═════ Source records

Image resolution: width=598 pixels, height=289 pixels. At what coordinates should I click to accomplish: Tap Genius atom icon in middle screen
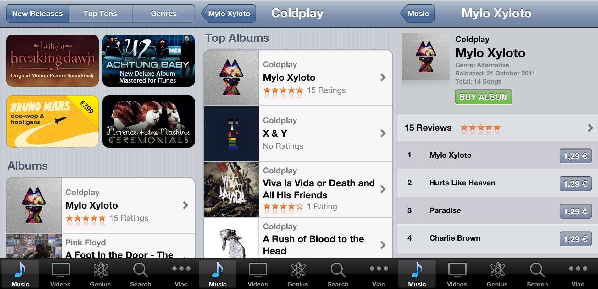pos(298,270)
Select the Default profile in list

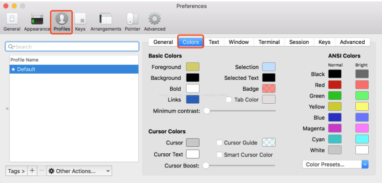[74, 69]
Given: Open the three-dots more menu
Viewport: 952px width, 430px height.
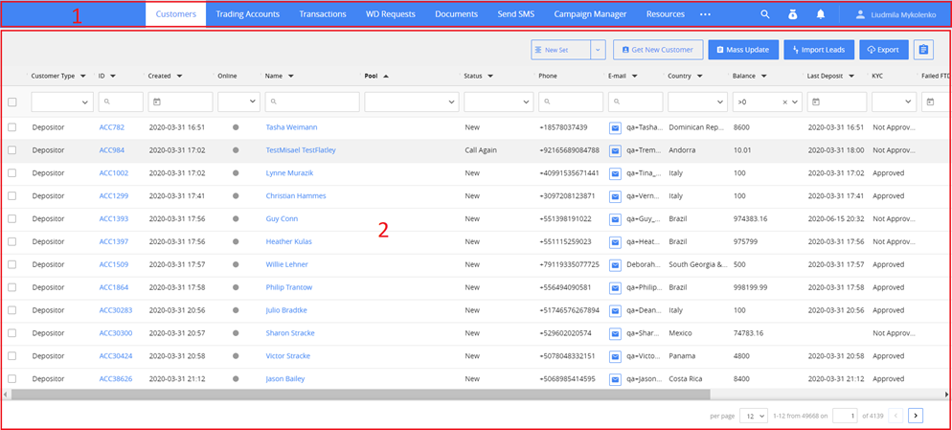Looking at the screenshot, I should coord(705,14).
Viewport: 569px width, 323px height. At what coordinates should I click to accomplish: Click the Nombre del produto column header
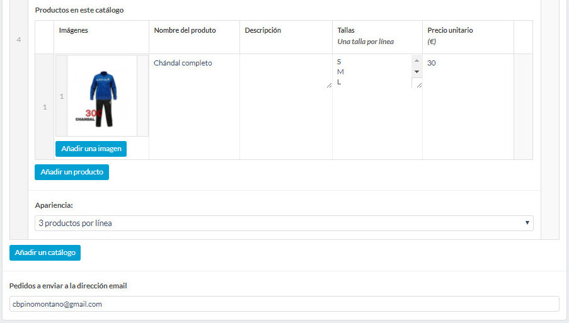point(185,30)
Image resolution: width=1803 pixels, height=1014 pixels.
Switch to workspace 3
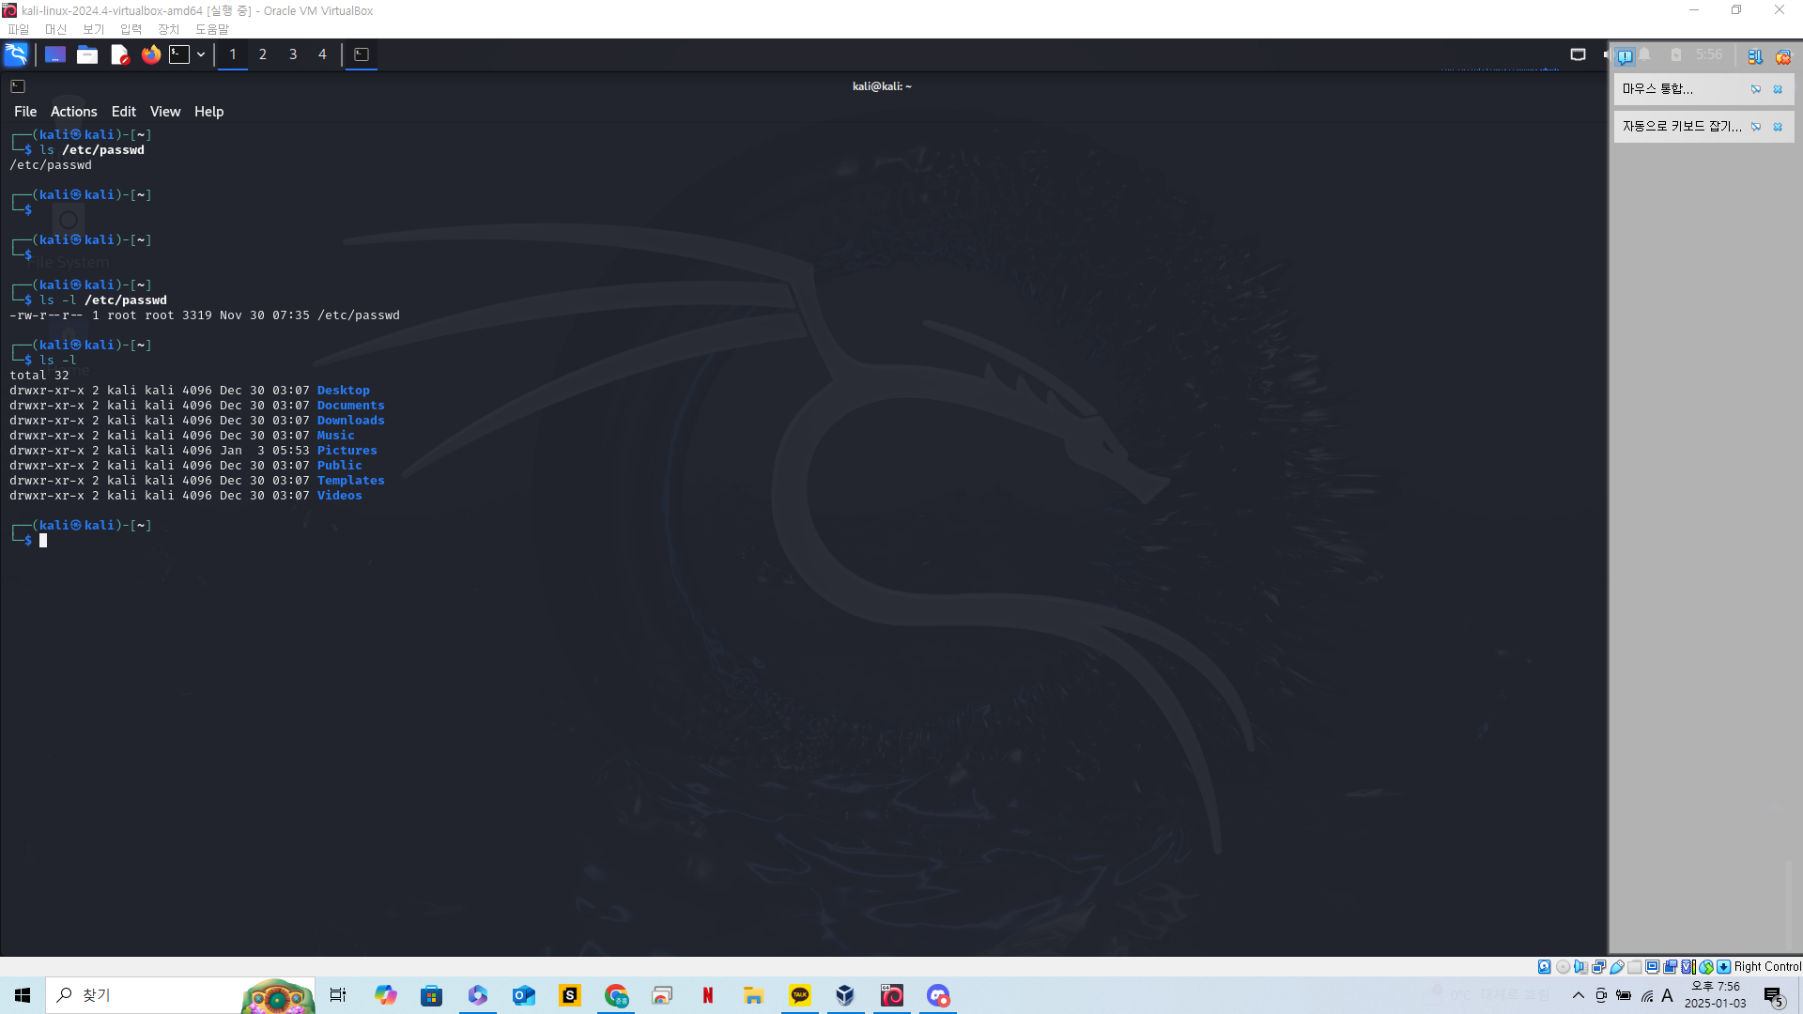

══════════

Give the lines from the one containing "Viewport: 569px width, 323px" through the end of the lines, both included, as a numbered list. Leave out blank lines and pictures.

1. Viewport: 569px width, 323px height. At what coordinates should I click to accomplish: Click the Nombre del produto column header
2. point(185,30)
3. Image resolution: width=1803 pixels, height=1014 pixels.
4. Switch to workspace 3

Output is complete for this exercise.